The Global Cement & Concrete Association (GCCA) announced on September 1st a joint-industry 2050 Climate Ambition which demonstrates the aspiration to deliver carbon-neutral concrete by 2050. This announcement is on behalf of the 40 GCCA members including LafargeHolcim, CNBM, Heidelberg and Cemex – four of the five leading cement producers in the world.
The production of cement, by its very nature, is carbon-intensive due to reliance on heat and transport so it is hoped the target will be reached through creating a circular economy by:
Reducing energy-related emissions and process emissions through new technologies.
Deployment of carbon capture technologies.
More efficient recycling and reuse of concrete and buildings.
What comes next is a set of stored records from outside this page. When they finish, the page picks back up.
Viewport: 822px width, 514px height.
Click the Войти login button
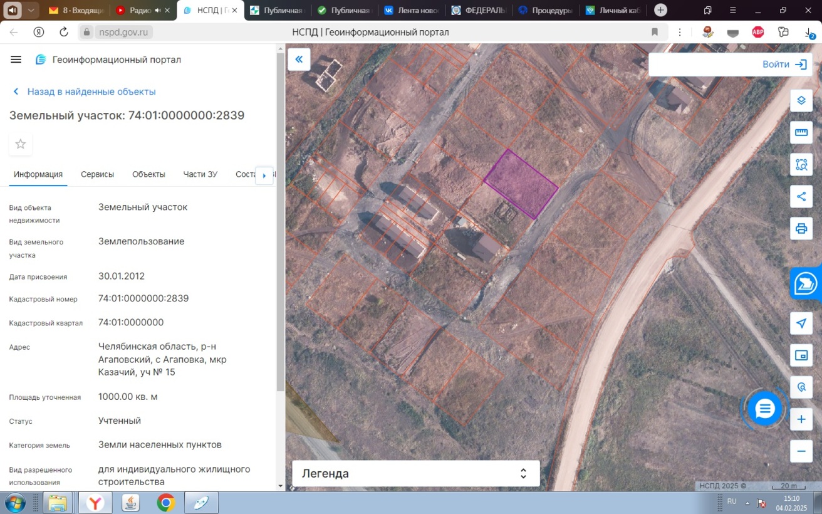784,65
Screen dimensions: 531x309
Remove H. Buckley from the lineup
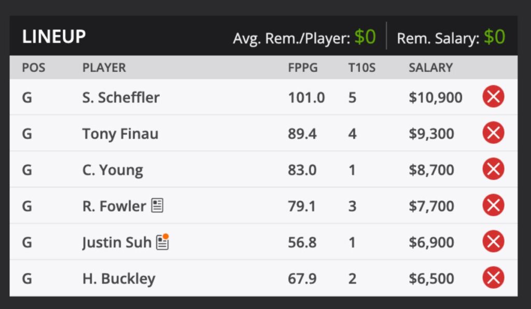(493, 278)

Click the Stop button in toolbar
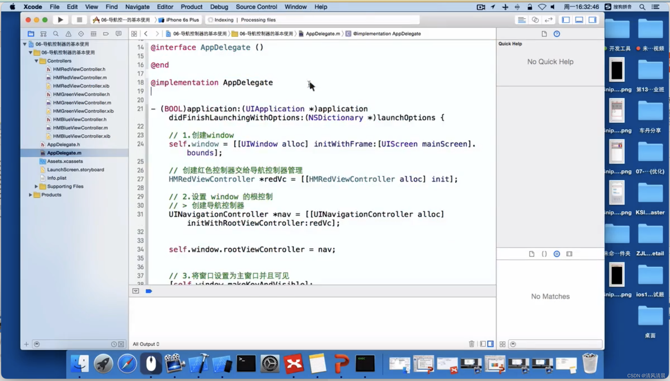click(79, 20)
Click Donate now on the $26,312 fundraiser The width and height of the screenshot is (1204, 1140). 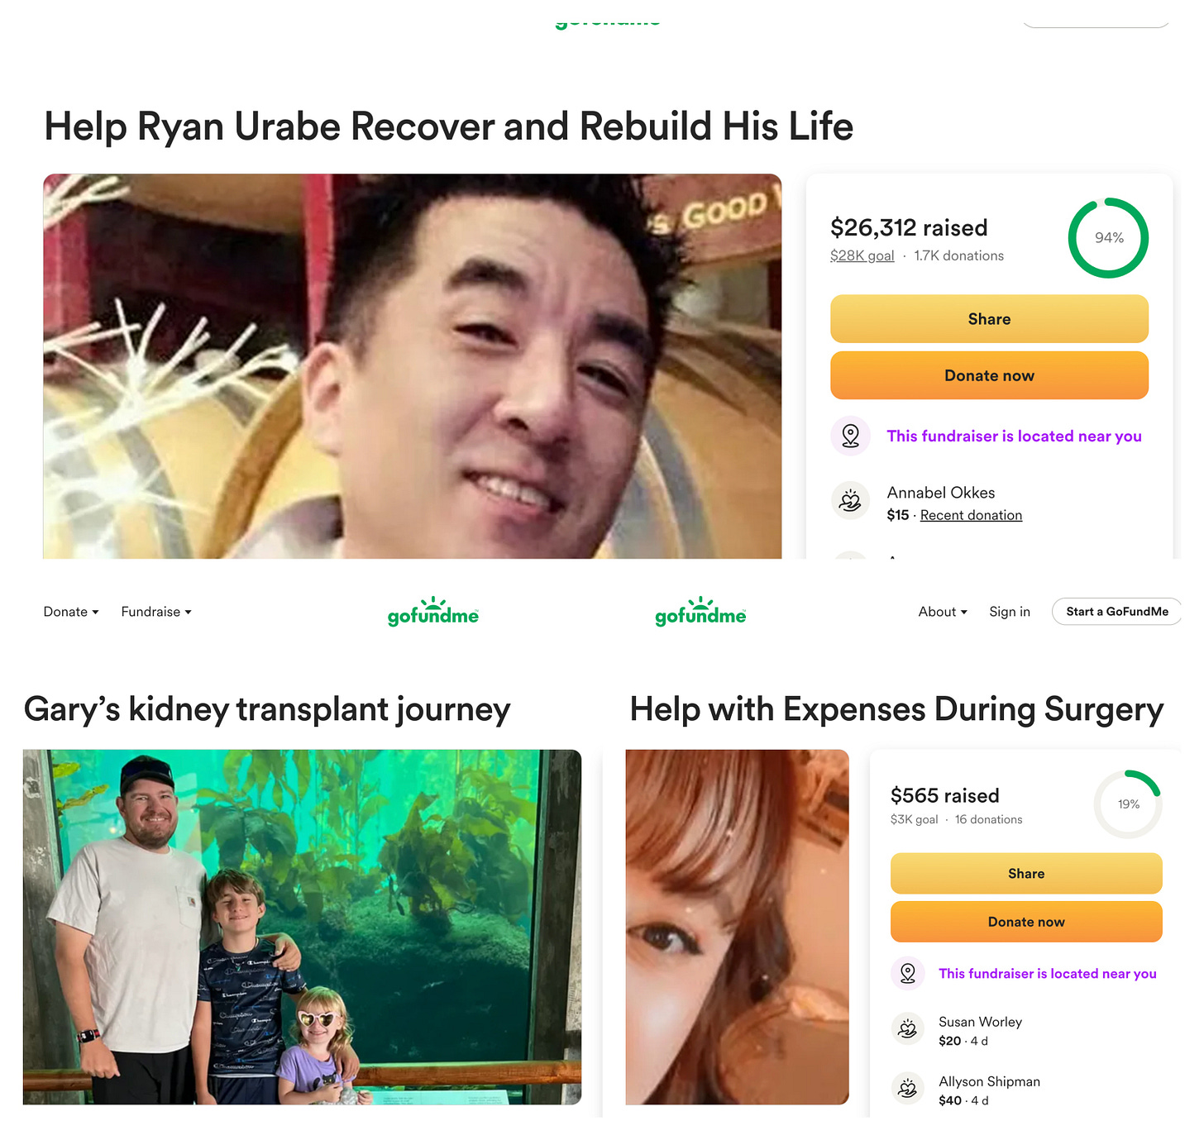pos(989,375)
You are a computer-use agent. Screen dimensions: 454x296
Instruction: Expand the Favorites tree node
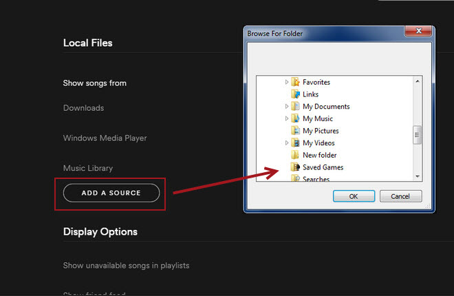click(287, 82)
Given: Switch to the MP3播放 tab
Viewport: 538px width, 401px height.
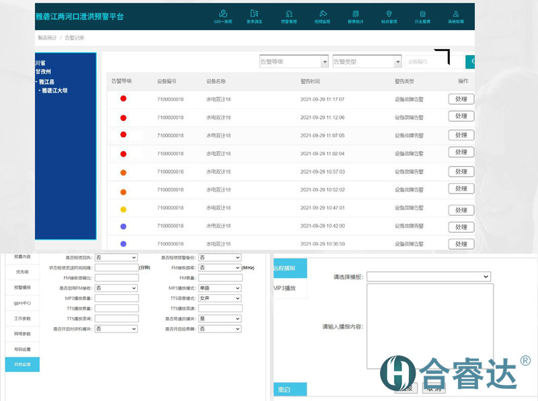Looking at the screenshot, I should (x=285, y=288).
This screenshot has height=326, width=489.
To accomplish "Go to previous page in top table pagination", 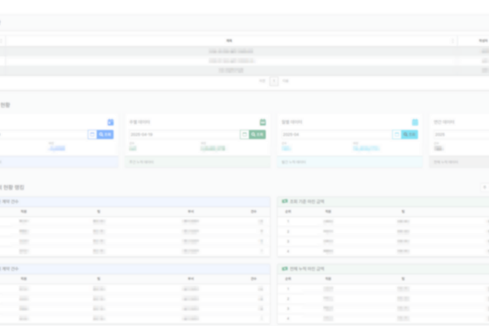I will tap(262, 80).
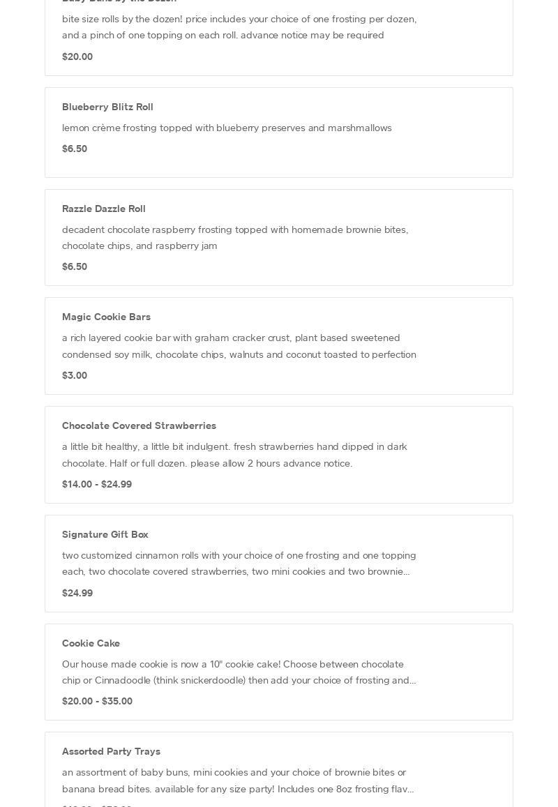Click the $3.00 Magic Cookie Bars price
Viewport: 558px width, 807px height.
(x=75, y=375)
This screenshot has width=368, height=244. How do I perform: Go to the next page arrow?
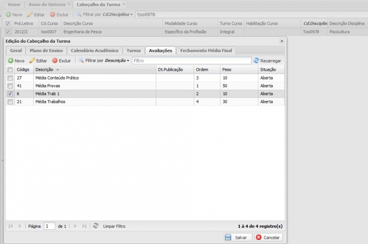click(x=75, y=226)
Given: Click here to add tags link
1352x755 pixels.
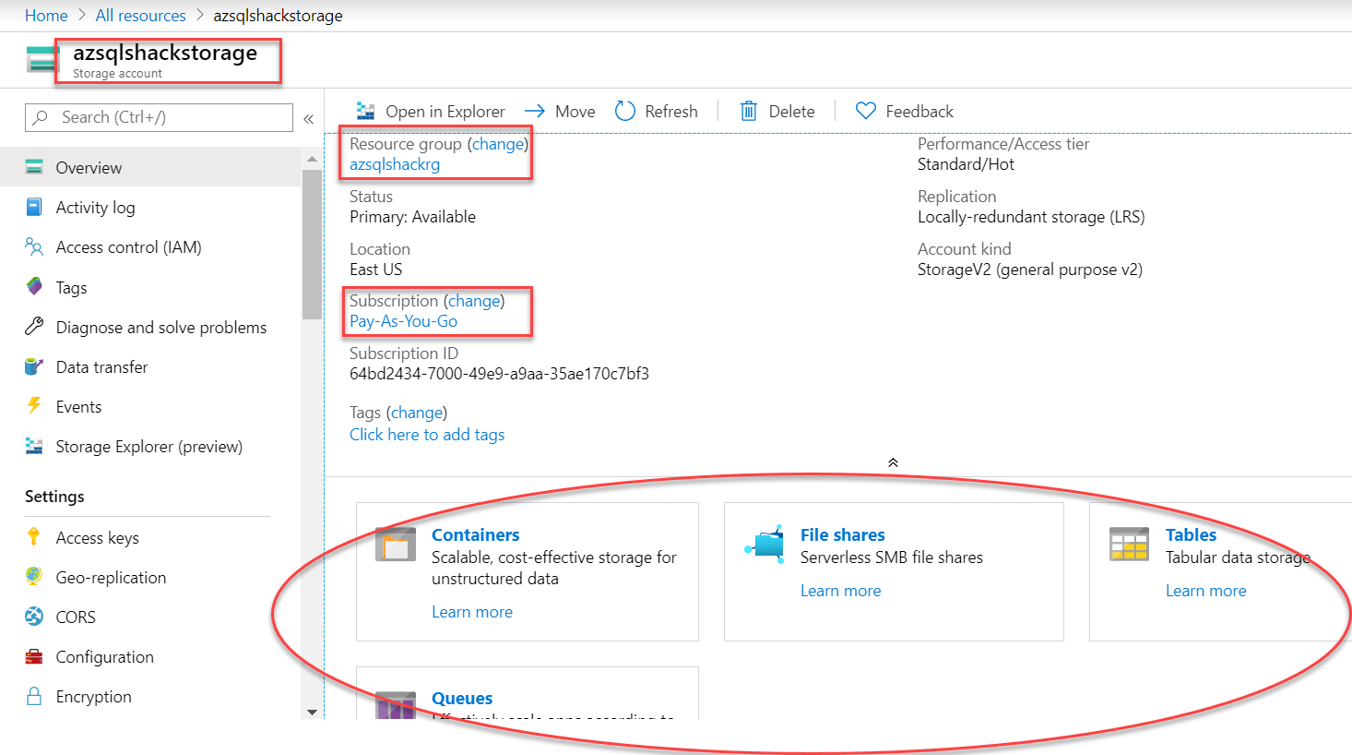Looking at the screenshot, I should pos(427,435).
Harnessing concrete’s ability to absorb and store carbon.
The GCCA states that the industry has already delivered a 19% reduction in carbon emissions per tonne of cement materials coupled with a ninefold increase in use of alternative fuel since 1990.
The challenge ahead remains formidable: a report published by the International Energy Agency (IEA) in June identified the carbon intensity of producing cement had increased by 0.5% per year since 2104. The IEA called on governments to stimulate investment and innovation in research into the new technologies highlighted in the GCCA report.
It is estimated that 55% of global production of cement occurs in China which reflects the massive amount of building taking place there. This is expected to decelerate with a higher proportion of global cement production occurring in India and Africa as these regions develop their infrastructure. With this in mind, it is significant that the companies who have signed up to the GCCA Climate Ambition include many of the main producers across these regions.